There may be no fans in the seats, fewer eyeballs on the screen and lots of debt piling up, but as the recent sales of the Utah Jazz and New York Mets show, demand remains robust for franchises in the major sports leagues.
“There’s an ego factor where individuals or a group of individuals are willing to pay a premium for a sport team because it sounds cool,” said Michael Mondello, a sports economist at the University of South Florida. The latest deals commanded premium prices to gain entry into the club. The Jazz, who lost in the first round of the NBA playoffs this year, are selling for $1.66 billion, while the last-place baseball Mets are fetching $2.4 billion.
There’s undoubtedly bragging rights in owning a sports franchise—it hits a sweet spot of fandom and vanity for many owners. For instance, few people in the Bay State know who Abigail Johnson is, let alone that she’s Massachusetts’ richest person—but everyone knows who Bob Kraft is, noted Victor Matheson, a sports economist at College of the Holy Cross. And the pool of potential buyers is rising too—from 2009 to 2018, the number of billionaires in the world rose 178% to 2,218. That corresponds to an almost identical percentage rise in NFL team valuations over the same period, according to an investor pitch provided not-for-attribution from a sports investment fund.
There’s an old joke that circulates in some form among pursuits with a high bar to entry: How do you make $1 million dollars in the wine business? Start with $5 million. Yet owning a major league franchise is more than a rich person’s vanity play. That may have been the case in sports once, but no longer. It’s been 8 years since any labor stife of note and, in the NBA and NFL in particular, team owners are all but guaranteed to turn a profit in a normal season. The reason is primarily because of media rights. They constitute a large pot of recurring revenues contracted out years in advance, making for relatively predictable income compared to ticket sales and concessions. Media rights, along with other multi-year products like suite sales and sponsorships, contribute 40% to 70% of a team’s revenues today, according to an investor presentation from a second investment fund, also provided not-for-attribution. That means, since 2001, year-over-year growth in the four major U.S. sports has been largely consistent within a range of plus-5% to 10%, compared to the stock market’s whipsaw between losses up to 37% and gains as high as 32% in that time. The widespread expectation is that tech giants like Amazon, Google, Apple and others will only increase bidding for rights in years to come.
While the Jazz and Mets prices seem healthy, they reflect an even stronger environment for sports teams, according to a buy-side executive who asked not to be named because their fund is raising money. “The next two years are going to be pretty tough in sports. The Mets bid incorporates hundreds of millions in losses until you turn that franchise around. And bidding $1.66 for the Jazz is really like paying $1.8 billion pre-pandemic.”

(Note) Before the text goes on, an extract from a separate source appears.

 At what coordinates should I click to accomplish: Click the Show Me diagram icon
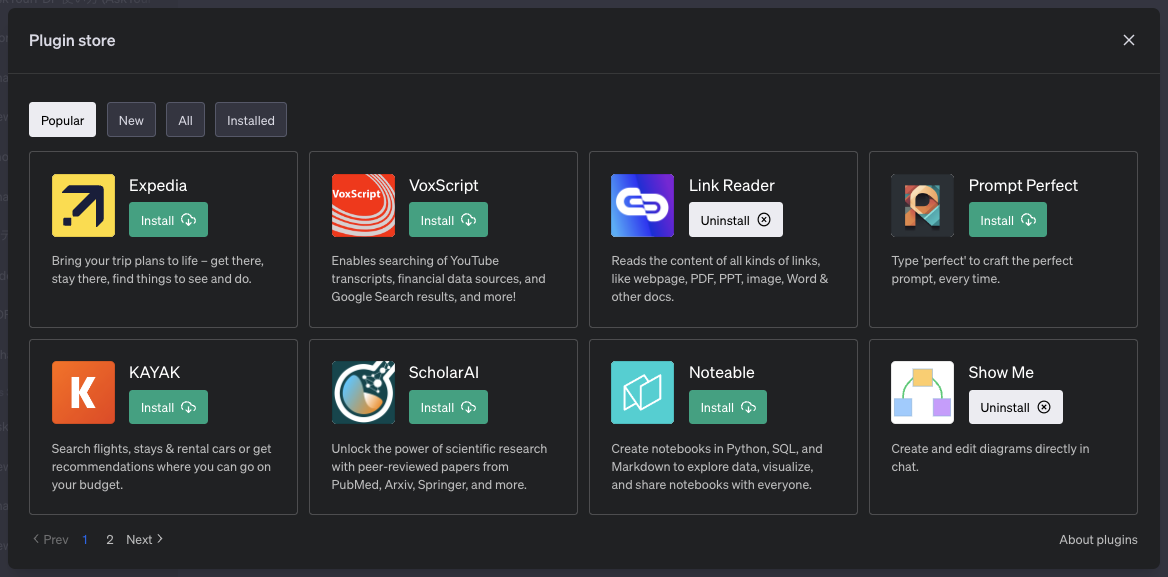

Others argue that ever-rising values can really only be counted on with franchises that rise to the level of cultural icons—think the New York Yankees or Toronto Maple Leafs. But for those dozen or so teams that meet that bar, the sky is the limit, another sports banker said. “If Jimmy Dolan ever put the Knicks on the market I could have 14 or 15 bidders all with huge checkbooks—and I have one guy who has told me he’ll outbid all of them by $150 million. That’s for a team that doesn’t even know what the playoffs are.”
There’s a third, often-overlooked pillar supporting team values: taxes. Despite ever-rising team values, franchise owners get the benefit of claiming depreciation—the convention that something becomes less valuable over time, originally meant to account for factory equipment wearing out. One NFL owner who acquired a team since the turn of the century said in a not-for-attribution conversation that depreciation and other tax benefits were a significant factor in his math—Uncle Sam essentially provided him a one-third discount, the owner said. (Depreciation typically is clawed back in part by the IRS on a sale, however).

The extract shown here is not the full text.